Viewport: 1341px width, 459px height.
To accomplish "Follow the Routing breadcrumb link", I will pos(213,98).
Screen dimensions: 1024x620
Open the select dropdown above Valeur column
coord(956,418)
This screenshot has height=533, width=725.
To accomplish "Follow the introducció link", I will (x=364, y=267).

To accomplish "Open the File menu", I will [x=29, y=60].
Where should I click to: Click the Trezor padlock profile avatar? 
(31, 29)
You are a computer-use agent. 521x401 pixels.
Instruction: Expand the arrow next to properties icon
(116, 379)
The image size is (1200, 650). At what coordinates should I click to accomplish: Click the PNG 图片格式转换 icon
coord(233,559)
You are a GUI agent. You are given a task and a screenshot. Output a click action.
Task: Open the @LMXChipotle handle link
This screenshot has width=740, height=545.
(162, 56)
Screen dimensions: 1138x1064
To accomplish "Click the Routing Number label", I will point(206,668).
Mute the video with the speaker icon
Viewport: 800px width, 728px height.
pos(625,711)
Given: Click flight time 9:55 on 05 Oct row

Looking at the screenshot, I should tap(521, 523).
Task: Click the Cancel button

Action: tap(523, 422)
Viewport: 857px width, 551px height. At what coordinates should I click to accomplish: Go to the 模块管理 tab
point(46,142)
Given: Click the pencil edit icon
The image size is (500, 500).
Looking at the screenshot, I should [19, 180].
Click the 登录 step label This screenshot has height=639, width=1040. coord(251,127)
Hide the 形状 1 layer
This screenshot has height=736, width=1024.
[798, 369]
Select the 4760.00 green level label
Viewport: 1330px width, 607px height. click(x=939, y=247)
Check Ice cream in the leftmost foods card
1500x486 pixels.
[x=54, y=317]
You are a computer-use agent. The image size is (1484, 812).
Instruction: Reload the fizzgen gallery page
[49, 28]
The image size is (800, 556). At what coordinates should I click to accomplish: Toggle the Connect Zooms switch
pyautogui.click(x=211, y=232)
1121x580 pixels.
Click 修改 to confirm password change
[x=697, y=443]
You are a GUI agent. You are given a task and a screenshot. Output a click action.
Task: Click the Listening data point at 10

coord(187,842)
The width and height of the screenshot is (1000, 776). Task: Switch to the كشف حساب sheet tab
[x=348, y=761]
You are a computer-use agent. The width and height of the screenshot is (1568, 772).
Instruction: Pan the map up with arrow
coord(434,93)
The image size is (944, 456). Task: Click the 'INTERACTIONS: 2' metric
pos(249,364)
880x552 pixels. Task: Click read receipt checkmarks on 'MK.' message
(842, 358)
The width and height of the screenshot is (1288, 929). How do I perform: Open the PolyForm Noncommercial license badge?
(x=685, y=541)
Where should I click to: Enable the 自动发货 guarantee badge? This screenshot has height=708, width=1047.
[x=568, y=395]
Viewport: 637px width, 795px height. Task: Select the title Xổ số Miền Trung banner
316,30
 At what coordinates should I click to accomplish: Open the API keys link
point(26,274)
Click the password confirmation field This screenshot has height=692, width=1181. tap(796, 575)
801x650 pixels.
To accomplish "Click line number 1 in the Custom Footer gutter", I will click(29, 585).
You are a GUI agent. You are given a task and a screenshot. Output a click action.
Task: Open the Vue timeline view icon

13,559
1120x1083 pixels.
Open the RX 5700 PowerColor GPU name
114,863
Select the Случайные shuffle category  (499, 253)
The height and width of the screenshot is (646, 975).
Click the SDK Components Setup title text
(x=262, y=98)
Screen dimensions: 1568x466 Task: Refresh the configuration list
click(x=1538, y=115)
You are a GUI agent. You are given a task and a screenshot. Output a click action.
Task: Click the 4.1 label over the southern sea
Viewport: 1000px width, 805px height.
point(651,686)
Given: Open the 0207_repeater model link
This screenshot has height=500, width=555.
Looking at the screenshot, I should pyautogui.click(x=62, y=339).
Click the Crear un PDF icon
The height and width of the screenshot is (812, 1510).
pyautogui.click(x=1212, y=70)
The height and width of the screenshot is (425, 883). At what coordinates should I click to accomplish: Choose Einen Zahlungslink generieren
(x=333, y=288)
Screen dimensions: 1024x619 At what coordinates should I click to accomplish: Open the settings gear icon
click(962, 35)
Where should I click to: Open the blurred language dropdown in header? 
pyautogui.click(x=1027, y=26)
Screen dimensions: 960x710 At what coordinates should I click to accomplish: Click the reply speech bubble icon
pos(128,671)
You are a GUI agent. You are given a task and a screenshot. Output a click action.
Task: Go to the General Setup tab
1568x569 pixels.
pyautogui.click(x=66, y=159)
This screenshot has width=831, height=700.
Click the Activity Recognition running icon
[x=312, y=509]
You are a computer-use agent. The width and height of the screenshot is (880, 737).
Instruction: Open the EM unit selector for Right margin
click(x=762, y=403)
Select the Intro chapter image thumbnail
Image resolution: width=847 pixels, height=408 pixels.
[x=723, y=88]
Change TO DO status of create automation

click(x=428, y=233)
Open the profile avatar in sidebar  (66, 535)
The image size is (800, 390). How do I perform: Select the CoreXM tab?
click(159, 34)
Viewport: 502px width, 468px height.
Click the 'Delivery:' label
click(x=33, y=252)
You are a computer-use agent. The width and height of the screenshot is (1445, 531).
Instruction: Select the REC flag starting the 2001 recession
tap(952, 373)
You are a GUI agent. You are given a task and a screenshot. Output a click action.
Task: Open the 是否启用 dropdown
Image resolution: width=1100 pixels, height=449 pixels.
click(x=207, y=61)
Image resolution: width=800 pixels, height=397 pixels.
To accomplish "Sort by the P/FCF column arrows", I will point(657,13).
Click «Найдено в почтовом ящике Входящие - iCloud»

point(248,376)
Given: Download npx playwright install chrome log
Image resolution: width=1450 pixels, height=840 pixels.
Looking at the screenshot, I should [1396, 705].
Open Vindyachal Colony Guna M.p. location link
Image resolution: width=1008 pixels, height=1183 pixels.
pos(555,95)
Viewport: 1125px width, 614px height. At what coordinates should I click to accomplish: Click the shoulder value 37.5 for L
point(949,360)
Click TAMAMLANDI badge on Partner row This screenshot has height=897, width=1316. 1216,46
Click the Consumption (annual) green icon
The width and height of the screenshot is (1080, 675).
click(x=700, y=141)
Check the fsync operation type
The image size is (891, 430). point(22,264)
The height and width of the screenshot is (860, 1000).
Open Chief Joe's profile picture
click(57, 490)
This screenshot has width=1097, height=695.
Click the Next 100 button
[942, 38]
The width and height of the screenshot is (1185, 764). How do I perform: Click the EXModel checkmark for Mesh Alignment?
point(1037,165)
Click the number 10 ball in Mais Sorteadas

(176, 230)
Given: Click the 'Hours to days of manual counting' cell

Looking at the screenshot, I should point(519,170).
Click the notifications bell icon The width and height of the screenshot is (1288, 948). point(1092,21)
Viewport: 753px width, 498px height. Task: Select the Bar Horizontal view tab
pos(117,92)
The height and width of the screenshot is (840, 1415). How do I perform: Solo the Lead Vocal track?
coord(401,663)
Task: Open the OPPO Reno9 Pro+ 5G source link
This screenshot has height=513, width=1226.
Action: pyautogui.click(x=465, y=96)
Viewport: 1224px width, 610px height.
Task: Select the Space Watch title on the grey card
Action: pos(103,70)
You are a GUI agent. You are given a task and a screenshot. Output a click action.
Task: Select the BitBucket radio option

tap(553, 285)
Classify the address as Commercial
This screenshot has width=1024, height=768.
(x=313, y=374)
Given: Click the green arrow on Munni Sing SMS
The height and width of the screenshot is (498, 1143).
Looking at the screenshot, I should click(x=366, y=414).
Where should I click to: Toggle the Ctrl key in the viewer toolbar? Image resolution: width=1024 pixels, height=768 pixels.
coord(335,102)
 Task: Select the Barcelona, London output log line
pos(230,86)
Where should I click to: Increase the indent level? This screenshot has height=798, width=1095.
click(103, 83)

# WORK INSTRUCTIONS
Having read the material, set all of it down again without a single difference.

# OUTPUT BELOW
Viewport: 1341px width, 459px height.
To accomplish "Follow the Routing breadcrumb link", I will pos(213,98).
Screen dimensions: 1024x620
Open the select dropdown above Valeur column
coord(956,418)
This screenshot has height=533, width=725.
To accomplish "Follow the introducció link", I will (x=364, y=267).

To accomplish "Open the File menu", I will [x=29, y=60].
Where should I click to: Click the Trezor padlock profile avatar? 
(31, 29)
You are a computer-use agent. 521x401 pixels.
Instruction: Expand the arrow next to properties icon
(116, 379)
The image size is (1200, 650). At what coordinates should I click to accomplish: Click the PNG 图片格式转换 icon
coord(233,559)
You are a GUI agent. You are given a task and a screenshot. Output a click action.
Task: Open the @LMXChipotle handle link
This screenshot has width=740, height=545.
(162, 56)
Screen dimensions: 1138x1064
To accomplish "Click the Routing Number label", I will point(206,668).
Mute the video with the speaker icon
Viewport: 800px width, 728px height.
pos(625,711)
Given: Click flight time 9:55 on 05 Oct row

Looking at the screenshot, I should tap(521, 523).
Task: Click the Cancel button

Action: tap(523, 422)
Viewport: 857px width, 551px height. At what coordinates should I click to accomplish: Go to the 模块管理 tab
point(46,142)
Given: Click the pencil edit icon
The image size is (500, 500).
Looking at the screenshot, I should [19, 180].
Click the 登录 step label This screenshot has height=639, width=1040. coord(251,127)
Hide the 形状 1 layer
This screenshot has height=736, width=1024.
[798, 369]
Select the 4760.00 green level label
Viewport: 1330px width, 607px height. click(x=939, y=247)
Check Ice cream in the leftmost foods card
1500x486 pixels.
[x=54, y=317]
You are a computer-use agent. The image size is (1484, 812).
Instruction: Reload the fizzgen gallery page
[49, 28]
The image size is (800, 556). At what coordinates should I click to accomplish: Toggle the Connect Zooms switch
pyautogui.click(x=211, y=232)
1121x580 pixels.
Click 修改 to confirm password change
[x=697, y=443]
You are a GUI agent. You are given a task and a screenshot. Output a click action.
Task: Click the Listening data point at 10

coord(187,842)
The width and height of the screenshot is (1000, 776). Task: Switch to the كشف حساب sheet tab
[x=348, y=761]
You are a computer-use agent. The width and height of the screenshot is (1568, 772).
Instruction: Pan the map up with arrow
coord(434,93)
The image size is (944, 456). Task: Click the 'INTERACTIONS: 2' metric
pos(249,364)
880x552 pixels. Task: Click read receipt checkmarks on 'MK.' message
(842, 358)
The width and height of the screenshot is (1288, 929). How do I perform: Open the PolyForm Noncommercial license badge?
(x=685, y=541)
Where should I click to: Enable the 自动发货 guarantee badge? This screenshot has height=708, width=1047.
[x=568, y=395]
Viewport: 637px width, 795px height. Task: Select the title Xổ số Miền Trung banner
316,30
 At what coordinates should I click to accomplish: Open the API keys link
point(26,274)
Click the password confirmation field This screenshot has height=692, width=1181. tap(796, 575)
801x650 pixels.
To accomplish "Click line number 1 in the Custom Footer gutter", I will click(29, 585).
You are a GUI agent. You are given a task and a screenshot. Output a click action.
Task: Open the Vue timeline view icon

13,559
1120x1083 pixels.
Open the RX 5700 PowerColor GPU name
114,863
Select the Случайные shuffle category  (499, 253)
The height and width of the screenshot is (646, 975).
Click the SDK Components Setup title text
(x=262, y=98)
Screen dimensions: 1568x466 Task: Refresh the configuration list
click(x=1538, y=115)
You are a GUI agent. You are given a task and a screenshot. Output a click action.
Task: Click the 4.1 label over the southern sea
Viewport: 1000px width, 805px height.
point(651,686)
Given: Open the 0207_repeater model link
This screenshot has height=500, width=555.
Looking at the screenshot, I should pyautogui.click(x=62, y=339).
Click the Crear un PDF icon
The height and width of the screenshot is (812, 1510).
pyautogui.click(x=1212, y=70)
The height and width of the screenshot is (425, 883). At what coordinates should I click to accomplish: Choose Einen Zahlungslink generieren
(x=333, y=288)
Screen dimensions: 1024x619 At what coordinates should I click to accomplish: Open the settings gear icon
click(962, 35)
Where should I click to: Open the blurred language dropdown in header? 
pyautogui.click(x=1027, y=26)
Screen dimensions: 960x710 At what coordinates should I click to accomplish: Click the reply speech bubble icon
pos(128,671)
You are a GUI agent. You are given a task and a screenshot. Output a click action.
Task: Go to the General Setup tab
1568x569 pixels.
pyautogui.click(x=66, y=159)
This screenshot has width=831, height=700.
Click the Activity Recognition running icon
[x=312, y=509]
You are a computer-use agent. The width and height of the screenshot is (880, 737).
Instruction: Open the EM unit selector for Right margin
click(x=762, y=403)
Select the Intro chapter image thumbnail
Image resolution: width=847 pixels, height=408 pixels.
[x=723, y=88]
Change TO DO status of create automation

click(x=428, y=233)
Open the profile avatar in sidebar  (66, 535)
The image size is (800, 390). How do I perform: Select the CoreXM tab?
click(159, 34)
Viewport: 502px width, 468px height.
Click the 'Delivery:' label
click(x=33, y=252)
You are a computer-use agent. The width and height of the screenshot is (1445, 531).
Instruction: Select the REC flag starting the 2001 recession
tap(952, 373)
You are a GUI agent. You are given a task and a screenshot. Output a click action.
Task: Open the 是否启用 dropdown
Image resolution: width=1100 pixels, height=449 pixels.
click(x=207, y=61)
Image resolution: width=800 pixels, height=397 pixels.
To accomplish "Sort by the P/FCF column arrows", I will point(657,13).
Click «Найдено в почтовом ящике Входящие - iCloud»

point(248,376)
Given: Download npx playwright install chrome log
Image resolution: width=1450 pixels, height=840 pixels.
Looking at the screenshot, I should [1396, 705].
Open Vindyachal Colony Guna M.p. location link
Image resolution: width=1008 pixels, height=1183 pixels.
pos(555,95)
Viewport: 1125px width, 614px height. At what coordinates should I click to accomplish: Click the shoulder value 37.5 for L
point(949,360)
Click TAMAMLANDI badge on Partner row This screenshot has height=897, width=1316. 1216,46
Click the Consumption (annual) green icon
The width and height of the screenshot is (1080, 675).
click(x=700, y=141)
Check the fsync operation type
The image size is (891, 430). point(22,264)
The height and width of the screenshot is (860, 1000).
Open Chief Joe's profile picture
click(57, 490)
This screenshot has width=1097, height=695.
Click the Next 100 button
[942, 38]
The width and height of the screenshot is (1185, 764). How do I perform: Click the EXModel checkmark for Mesh Alignment?
point(1037,165)
Click the number 10 ball in Mais Sorteadas

(176, 230)
Given: Click the 'Hours to days of manual counting' cell

Looking at the screenshot, I should point(519,170).
Click the notifications bell icon The width and height of the screenshot is (1288, 948). point(1092,21)
Viewport: 753px width, 498px height. Task: Select the Bar Horizontal view tab
pos(117,92)
The height and width of the screenshot is (840, 1415). How do I perform: Solo the Lead Vocal track?
coord(401,663)
Task: Open the OPPO Reno9 Pro+ 5G source link
This screenshot has height=513, width=1226.
Action: pyautogui.click(x=465, y=96)
Viewport: 1224px width, 610px height.
Task: Select the Space Watch title on the grey card
Action: pos(103,70)
You are a GUI agent. You are given a task and a screenshot. Output a click action.
Task: Select the BitBucket radio option

tap(553, 285)
Classify the address as Commercial
This screenshot has width=1024, height=768.
(x=313, y=374)
Given: Click the green arrow on Munni Sing SMS
The height and width of the screenshot is (498, 1143).
Looking at the screenshot, I should click(x=366, y=414).
Where should I click to: Toggle the Ctrl key in the viewer toolbar? Image resolution: width=1024 pixels, height=768 pixels.
coord(335,102)
 Task: Select the Barcelona, London output log line
pos(230,86)
Where should I click to: Increase the indent level? This screenshot has height=798, width=1095.
click(103, 83)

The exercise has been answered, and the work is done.